● What you will do
Print the lines of the material from the one containing "You are a GUI" through the one containing "(x=63, y=363)", both included, exactly as they stand. Leave out the pictures.

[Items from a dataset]

▬▬▬▬▬▬▬▬▬▬

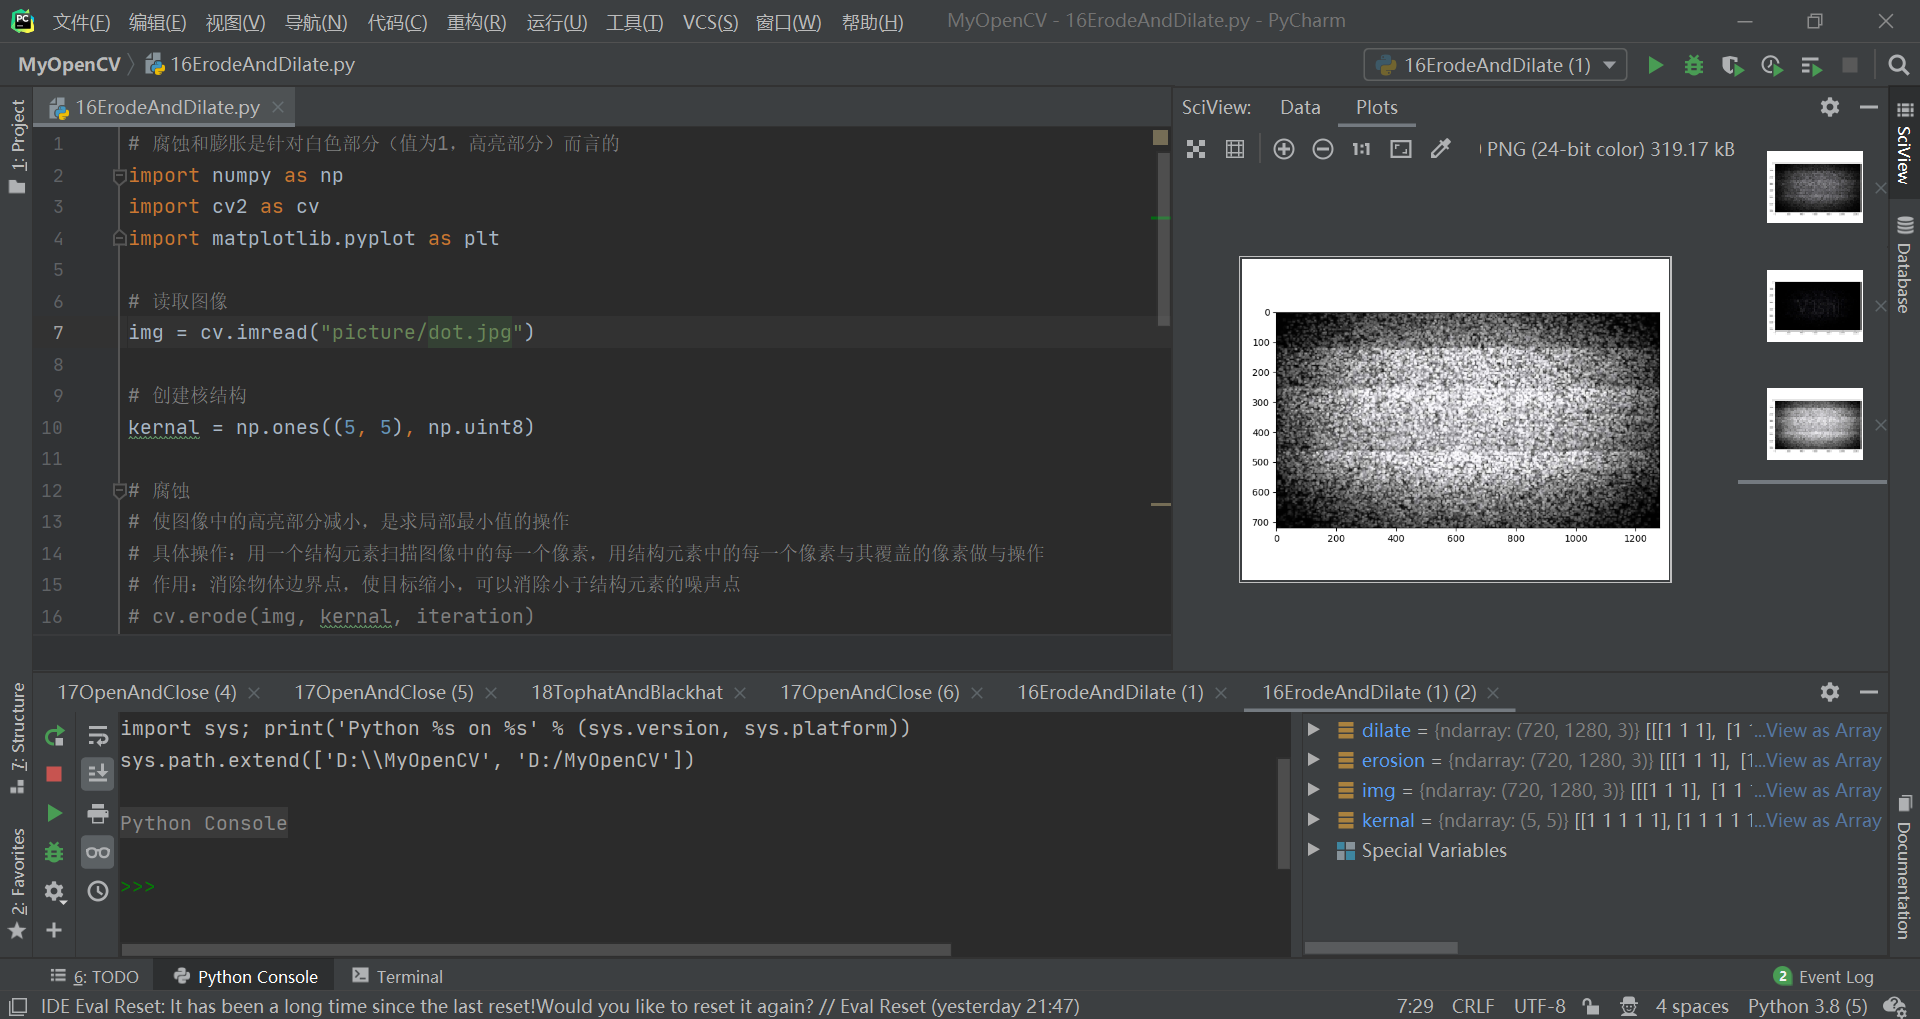
Task: Pick a color with the plot eyedropper
Action: click(x=1440, y=148)
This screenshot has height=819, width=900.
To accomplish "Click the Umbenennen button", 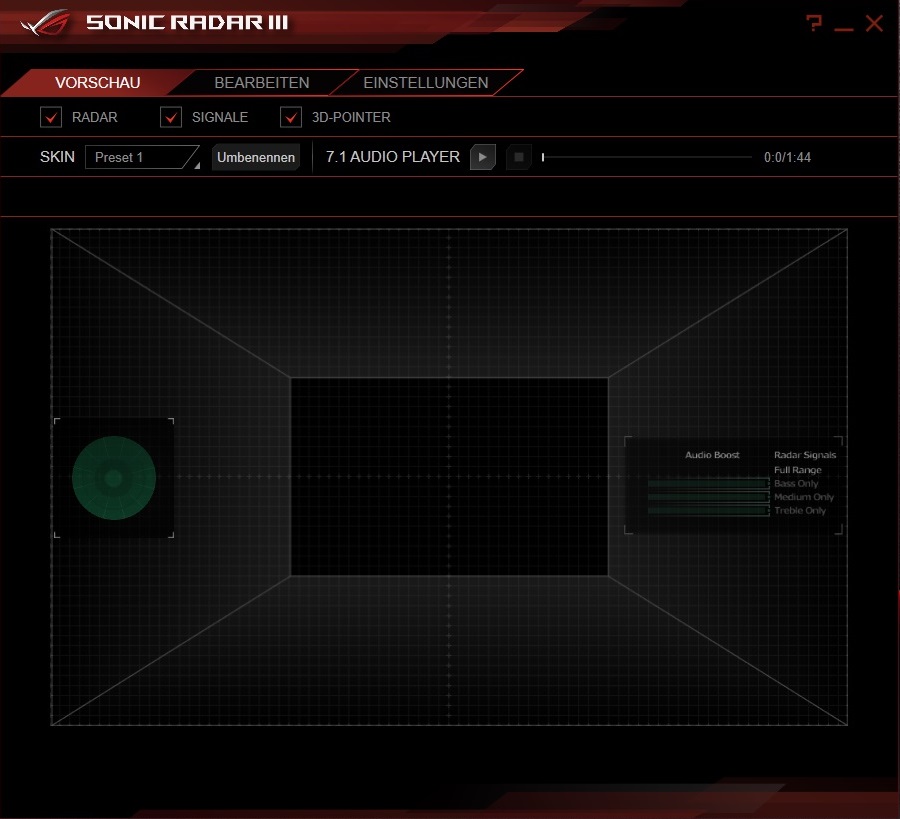I will point(256,158).
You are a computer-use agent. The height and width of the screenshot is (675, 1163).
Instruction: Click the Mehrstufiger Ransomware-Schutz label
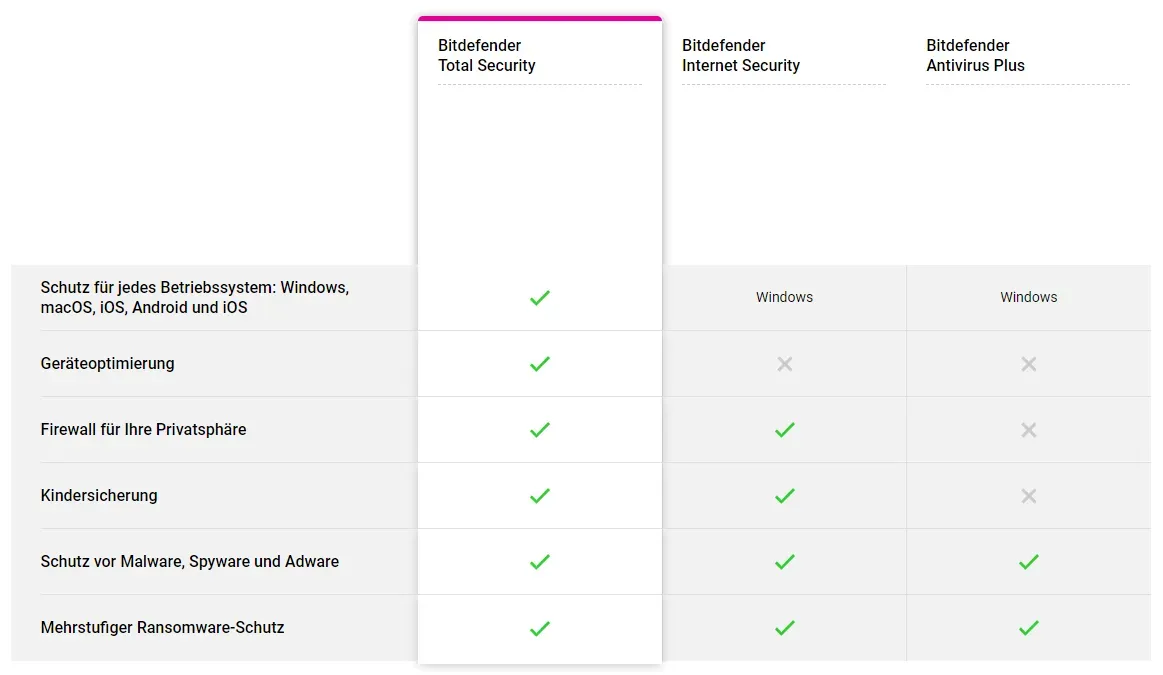click(x=162, y=628)
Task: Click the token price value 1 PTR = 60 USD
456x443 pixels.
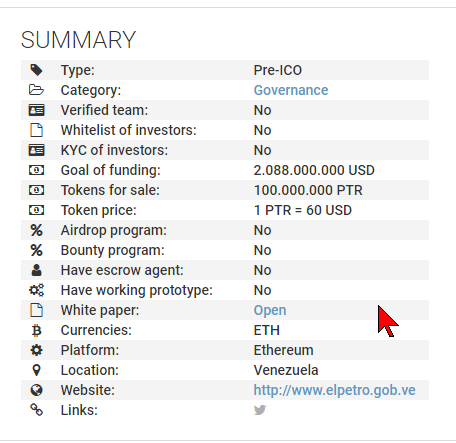Action: point(303,210)
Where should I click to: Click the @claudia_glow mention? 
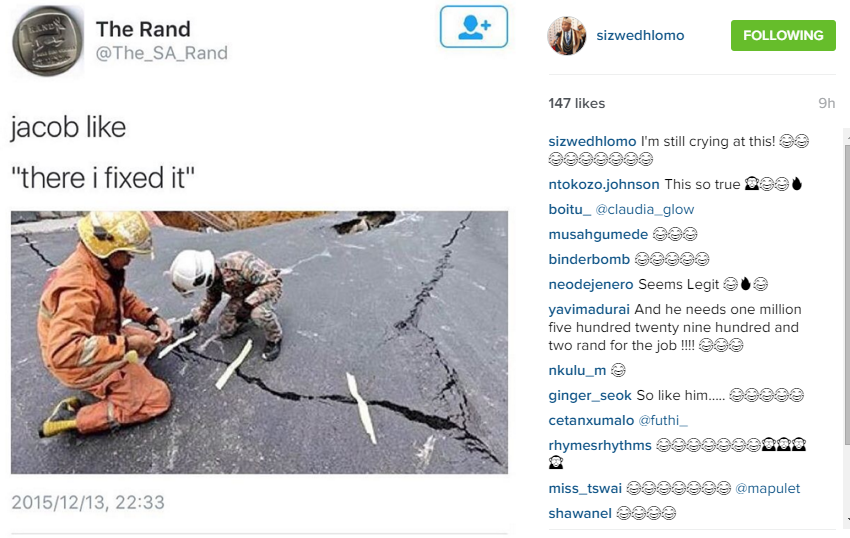click(x=645, y=209)
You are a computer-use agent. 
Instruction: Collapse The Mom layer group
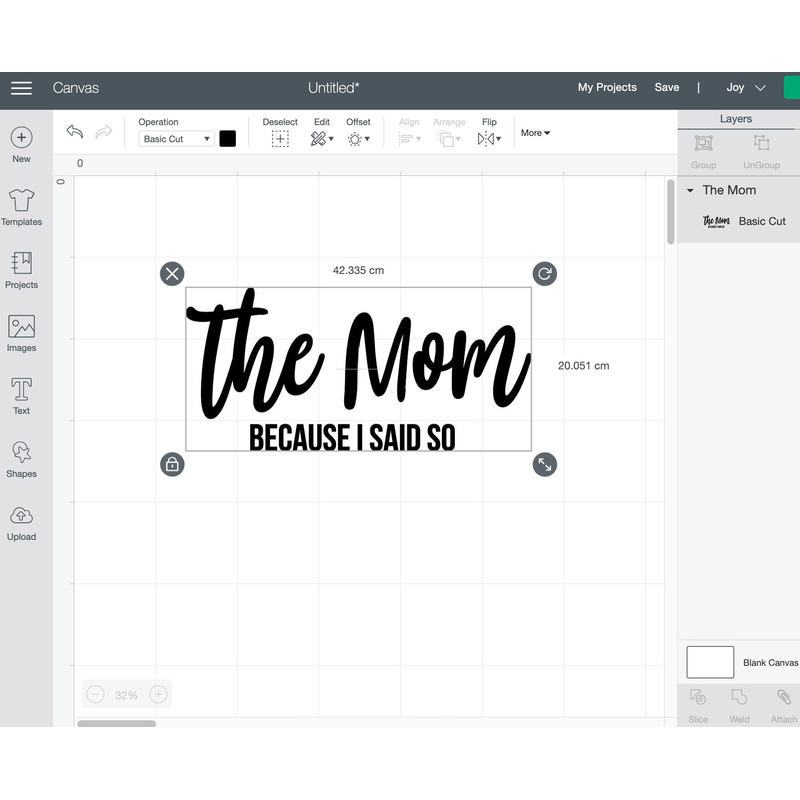pyautogui.click(x=690, y=191)
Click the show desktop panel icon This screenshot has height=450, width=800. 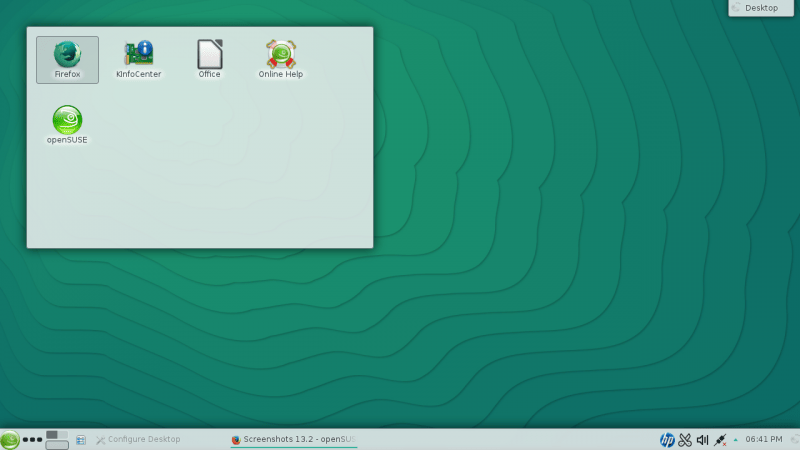click(x=81, y=439)
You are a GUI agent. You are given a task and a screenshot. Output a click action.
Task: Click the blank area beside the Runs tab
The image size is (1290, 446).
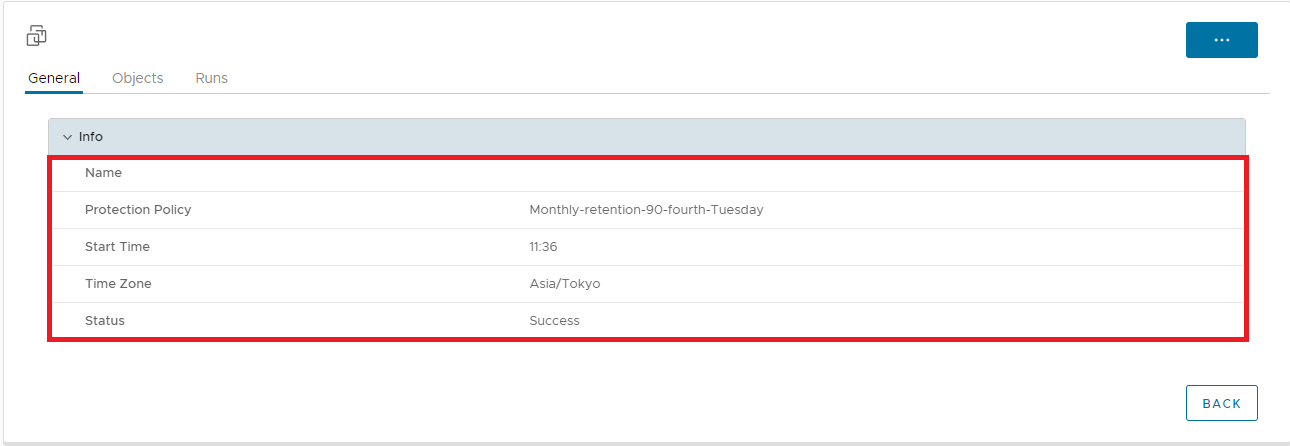(700, 78)
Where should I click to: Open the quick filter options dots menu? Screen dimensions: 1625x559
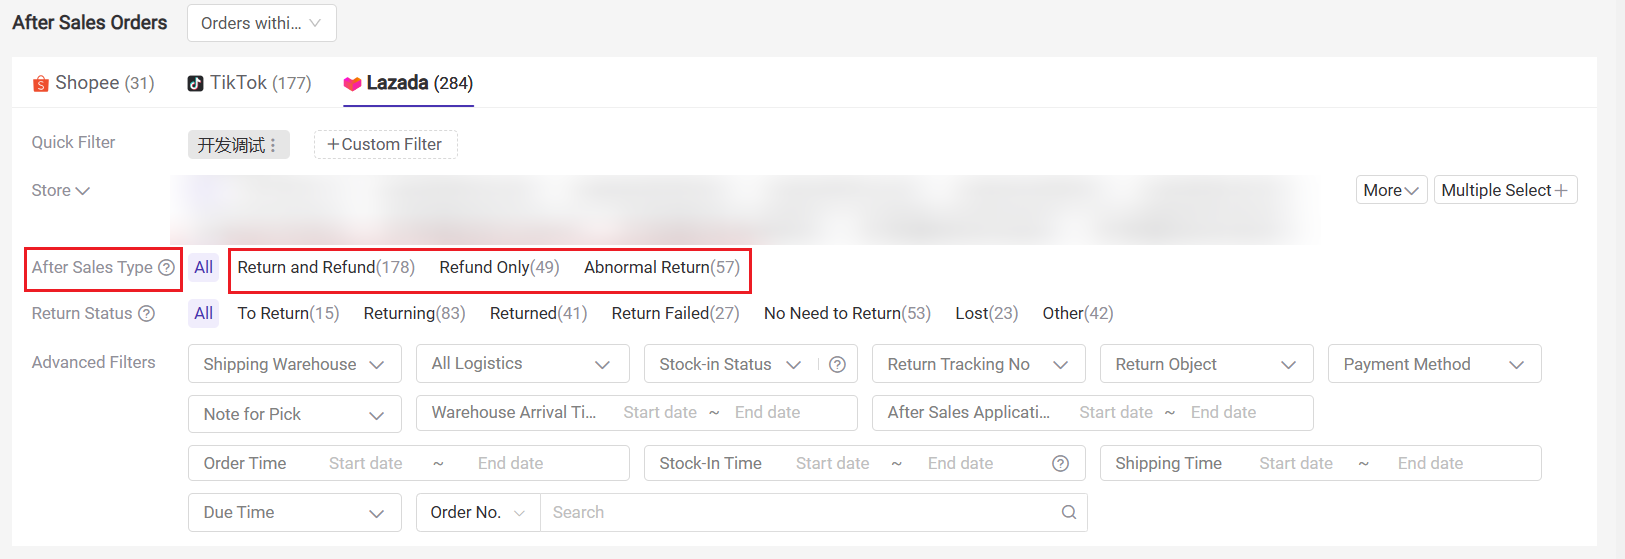(273, 145)
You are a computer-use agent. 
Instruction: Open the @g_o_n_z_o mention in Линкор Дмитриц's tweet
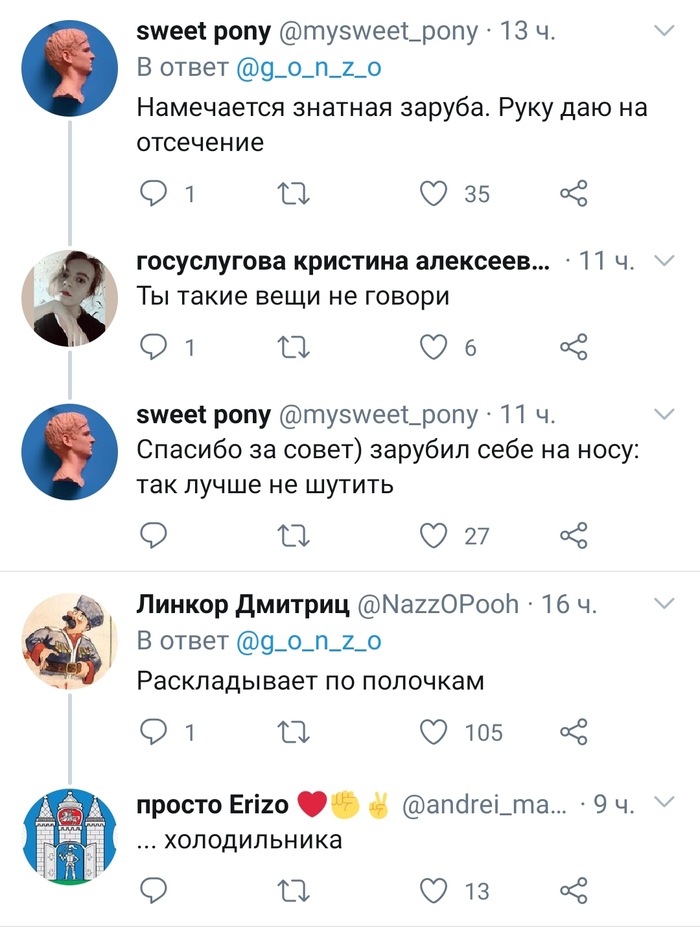[308, 642]
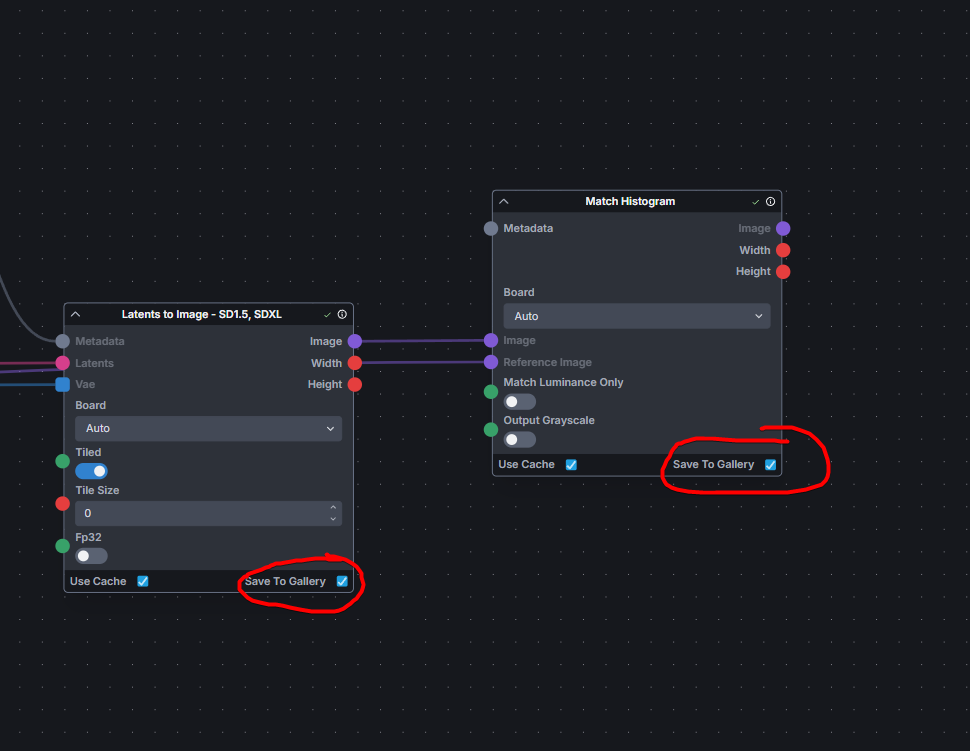Click the Latents input connector handle

(x=63, y=363)
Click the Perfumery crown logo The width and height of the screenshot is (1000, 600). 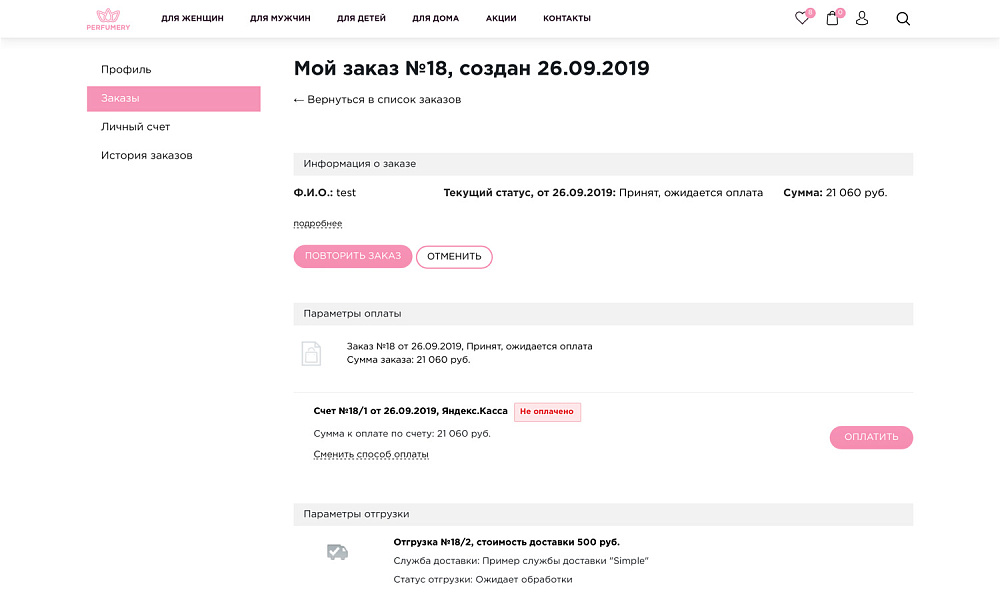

▬▬▬▬▬▬▬▬▬▬

● Completed exercise
You are a GUI agent. You are given a task and a screenshot. Output a click action.
Task: Click the blank area beside the Runs tab
The image size is (1290, 446).
(700, 78)
Where should I click to: Open the quick filter options dots menu? Screen dimensions: 1625x559
(273, 145)
You are a computer-use agent. 
Instruction: Open the @g_o_n_z_o mention in Линкор Дмитриц's tweet
[308, 642]
Click the Latents input connector handle

(x=63, y=363)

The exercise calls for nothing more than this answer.